**DOCUMENT EXTRACT:**
────────────────────────────────────────

#  Other Applications & Softwares  > Access Tables & Databases >  >  How can I combine multiple tables in Access

## L_ter

Hi,

What i want to do is to combine multiple tables in access how can i d this ???

Any Suggestions

Thanks

----------


## mudraker

Create an append Query

There are many example on the net on how to create these queries

Here are a couple of sites


http://www.ehow.com/how_14047_create-append-action.html
http://office.microsoft.com/en-us/ac...860631033.aspx
http://www.databasedev.co.uk/append_query.html

----------


## L_ter

Thanks mudraker for this help.............

----------


## J.wills

You can create a new blank table and Append each table into the single new table by this you can combine multiple tables.

----------


## L_ter

so would  i have to load all the files over again?

I was hopping i could just merge all the tables into one since they are already loaded into Access. 
when you say APPEND, i would have to RE-LOAD the files - is that right??

----------


## J.wills

No, you do not have to relaod them. You can copy one of the table as structure only. Then create an append query to write the data from the existing quarterly table to the new Year table. 
Do you know how to create an append query?

----------


## L_ter

Ya i know how to create an append Query.I'll try to do it if any problem comes i'll definitely ask u Thanks for this help wills .......

----------

────────────────────────────────────────

**RAW DATA:**
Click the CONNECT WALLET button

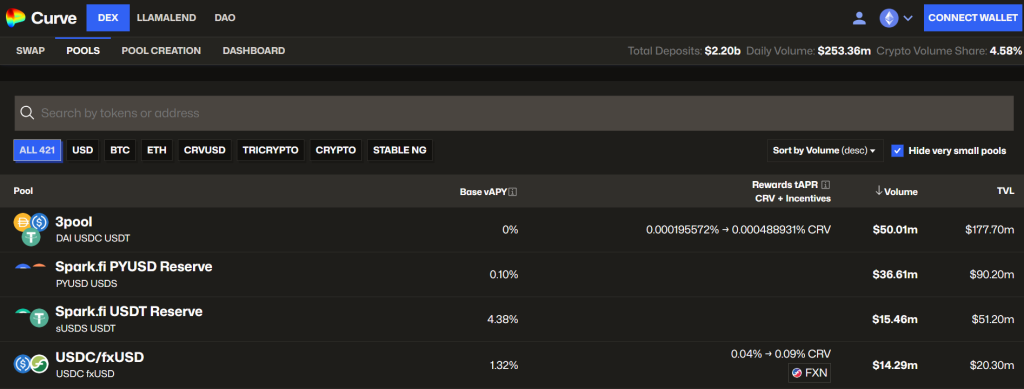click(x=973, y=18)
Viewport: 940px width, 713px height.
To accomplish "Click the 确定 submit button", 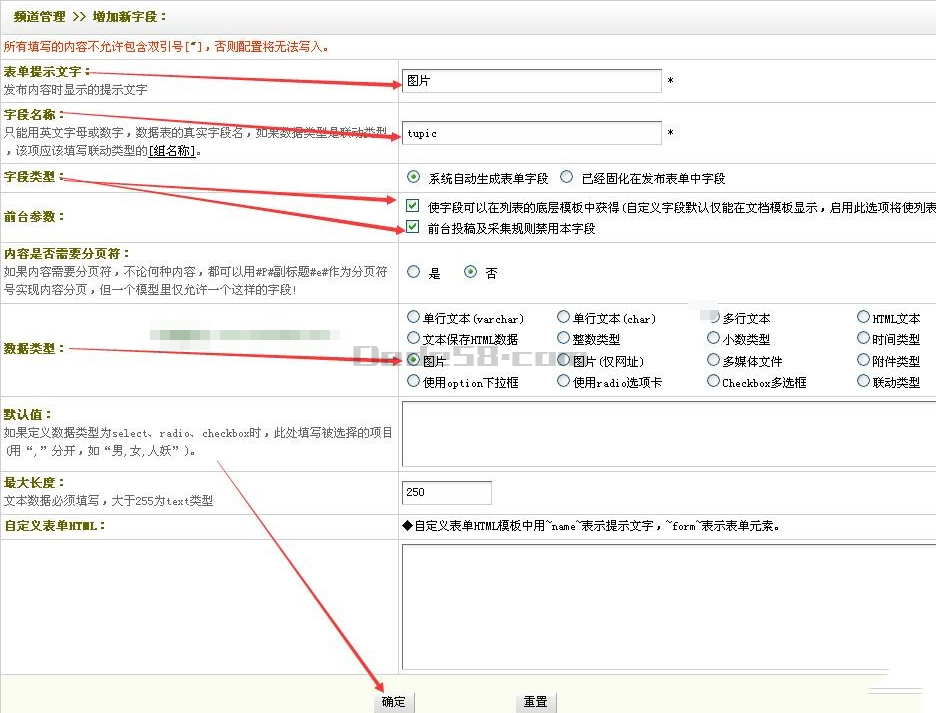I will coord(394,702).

────────────────────────────────────────

**THE TASKS:**
**a)** According to the Access thread, what type of query does mudraker suggest for combining multiple tables?
**b)** Rewrite everything in the Access thread from "I was hopping" down to "an append query?", putting "Annual" wherever "Year" appears.

**FULL SOLUTIONS:**
**a)** An append query.

**b)**
I was hopping i could just merge all the tables into one since they are already loaded into Access. 
when you say APPEND, i would have to RE-LOAD the files - is that right??

----------


## J.wills

No, you do not have to relaod them. You can copy one of the table as structure only. Then create an append query to write the data from the existing quarterly table to the new Annual table. 
Do you know how to create an append query?